If then, we are to see, not only Nietzsche as a metaphor, but all forms of thought as a collection of them; and if we are to attempt a decentring of thought, speech and writing that resists its reification and attempts to “dance” with others; we must recognise too that this as a social dance, one that cannot be done alone without communication and understanding. This is the challenge of going beyond Nietzsche and making the metaphor radically meaningful.

 

 

 

 

 

Bibliography

 

 

Caygill, H., 2017. Nietzsche and Metaphor by Sarah Kofman and Duncan Large; Nietzsche by Michael Tanner. The Philosophical Quarterly, 46(185), pp.35–37.

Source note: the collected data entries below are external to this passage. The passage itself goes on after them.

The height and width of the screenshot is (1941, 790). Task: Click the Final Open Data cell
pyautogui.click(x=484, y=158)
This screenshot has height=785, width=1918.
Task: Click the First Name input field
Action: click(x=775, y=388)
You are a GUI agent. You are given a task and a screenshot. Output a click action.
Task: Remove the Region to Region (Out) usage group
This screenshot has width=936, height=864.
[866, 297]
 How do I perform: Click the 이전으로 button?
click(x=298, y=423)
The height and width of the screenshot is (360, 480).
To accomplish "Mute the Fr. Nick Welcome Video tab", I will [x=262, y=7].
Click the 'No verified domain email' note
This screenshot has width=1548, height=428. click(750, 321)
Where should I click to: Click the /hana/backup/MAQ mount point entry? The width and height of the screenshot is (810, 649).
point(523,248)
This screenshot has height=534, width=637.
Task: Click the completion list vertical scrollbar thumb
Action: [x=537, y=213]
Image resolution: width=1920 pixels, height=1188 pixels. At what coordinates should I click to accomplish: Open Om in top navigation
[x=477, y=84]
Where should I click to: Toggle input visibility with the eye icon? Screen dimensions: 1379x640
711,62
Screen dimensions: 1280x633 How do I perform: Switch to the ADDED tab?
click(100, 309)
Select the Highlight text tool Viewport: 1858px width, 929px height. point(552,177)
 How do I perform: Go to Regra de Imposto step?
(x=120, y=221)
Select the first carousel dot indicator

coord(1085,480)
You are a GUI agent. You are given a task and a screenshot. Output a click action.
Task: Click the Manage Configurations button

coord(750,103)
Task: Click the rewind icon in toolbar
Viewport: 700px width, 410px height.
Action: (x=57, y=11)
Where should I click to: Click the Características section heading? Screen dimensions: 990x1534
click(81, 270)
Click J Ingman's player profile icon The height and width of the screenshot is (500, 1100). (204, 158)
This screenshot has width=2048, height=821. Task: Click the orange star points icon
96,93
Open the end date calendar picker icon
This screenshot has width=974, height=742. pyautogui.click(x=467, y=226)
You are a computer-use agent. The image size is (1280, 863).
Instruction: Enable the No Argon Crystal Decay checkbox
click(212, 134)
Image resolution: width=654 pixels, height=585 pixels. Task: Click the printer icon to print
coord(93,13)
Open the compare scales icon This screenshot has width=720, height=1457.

Deming, R., 2004. Strategies for Overcoming: Nietzsche and the Will to Metaphor. Philosophy and Literature, 28(1), pp.60–73.

Fanon, F., 1963. The Wretched of the Earth, New York: Grove Press.

Foucault, M., 1972. The Archaeology of Knowledge and the Discourse of Language A.M. Sheri., New York: Pantheon Books.

Harcourt, B., 2017. Nietzsche 7/13: Sarah Kofman on 5 January 2017. In Nietzsche 13/13. Paris.

Kofman, S., 1993. Nietzsche and Metaphor D. Large, ed., London: The Athlone Press.

Lorde, A., 2007. Sister Outsider: Essays and Speeches, New York: Ten Speed Press.

[1]            I do not, here, want to fetishise the contention that one cannot learn from books as it is clear that none of these thinkers have meant to essentalise the claim. Instead, I would argue that they are all speaking poetically in the sense that, there being no new ideas, is an attempt at deconstructing questions around reading, learning and progress.